During the final period of the project, partners have been working on obtaining a third generation of MNPs changing their anisotropy but maintaining their core size, also focusing on the development of more sustainable methods for their synthesis. Progress has also been made in modeling studies and the use of molecular dynamics to understand the heating at the nanoscale. A recombinant toolkit of enzymes has been developed that would allow studying the effect of enzyme orientation/distance to the MNP surface on heat transference processes triggered by AMF. The feasibility of using the selected enzymes to perform the selected bioprocesses was optimized. Integration of enzymes and MNPs within hybrid materials resulted in a suitable strategy to avoid MNP aggregation issues. Indeed, different AMF-tunable enzyme micro and nanohybrids were obtained. In addition, a pilot-scale AMF reactor was designed, prototyped, and manufactured. Lixiviation of metal ions upon AMF application and an original “omic” epigenetic study have been conducted to go beyond traditional nanotoxicity approaches. All this work has resulted in the identification of exploitable results including: i) self-standing scientific and technical knowledge providing results for further research activities, ii) development of products, and iii) development of results for their use in standardization activities. Within these exploitable results, a European patent has been granted (EP21382585.4). This patent could form part of the portfolio of an innovative SME company, for whose creation several actions have already been initiated such as: i) contacting investment funds, and ii) receiving coaching from Business Development Consultancies. Besides, another patent is being prepared. Although many results obtained could not be disseminated until this patent is filed, the consortium has produced so far 21 open-access publications that could also be found in HOTZYME´s Zenodo community.

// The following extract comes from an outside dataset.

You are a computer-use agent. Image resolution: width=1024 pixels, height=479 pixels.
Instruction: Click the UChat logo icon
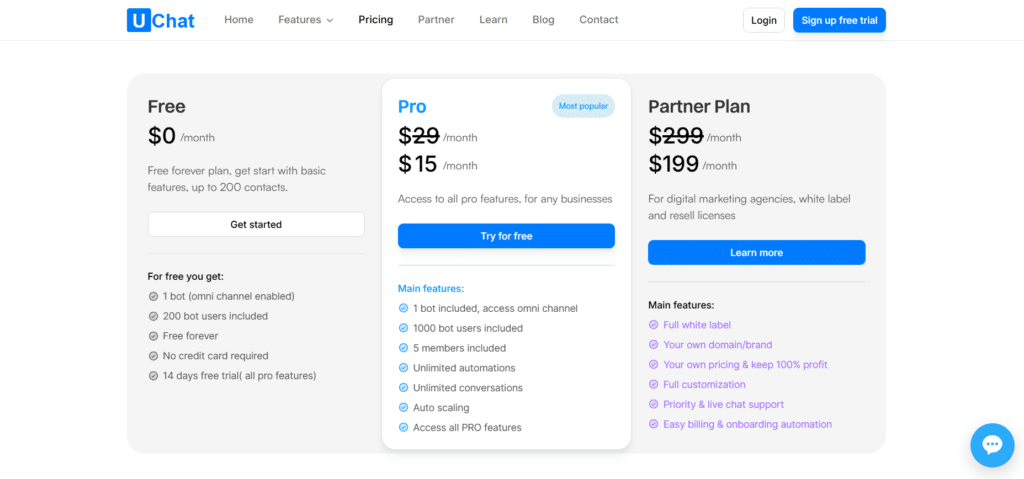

Through an interdisciplinary work plan based on synergies between all the partners, HOTZYMES pursued developing the proposed magnetic-driven heating technology with spatiotemporal control for applied biocatalysis. In this sense, the partners were able to show the feasibility of achieving multiplex local heating simultaneously or sequentially in a single-pot vessel by the combined use of MNPs with different anisotropies. Besides, the integration of these MNPs within hybrids materials had shown to be an effective strategy to overcome aggregation issues observed during MNPs functionalization, under reaction conditions and/or AMF application. This allows achieving the local control of enzyme activity via the application of contactless magnetic heating while the temperature of the reaction media or of the microenvironment surrounding those enzymes not attached to the MNPs is not affected. Thus, the achieved results could clearly help to boost the use of multi-enzymatic cascades which are in their infancy in terms of their industrial application. Indeed, they pave the way to overcome drawbacks they currently face including (a) incompatibility between the thermal conditions underlying bioprocesses requiring high temperatures and the thermal lability of reactants (substrates, reaction intermediates, and/or products), (b) optimal temperature incompatibilities among enzymes involved in the targeted bioprocess,(c) cross-reactivity encountered in enzyme cascades involving two or more enzymes competing for the same substrate. Thus, the developed technology would enable in the long term to accomplish a quantum leap in the production of pharmaceuticals or biobased chemicals.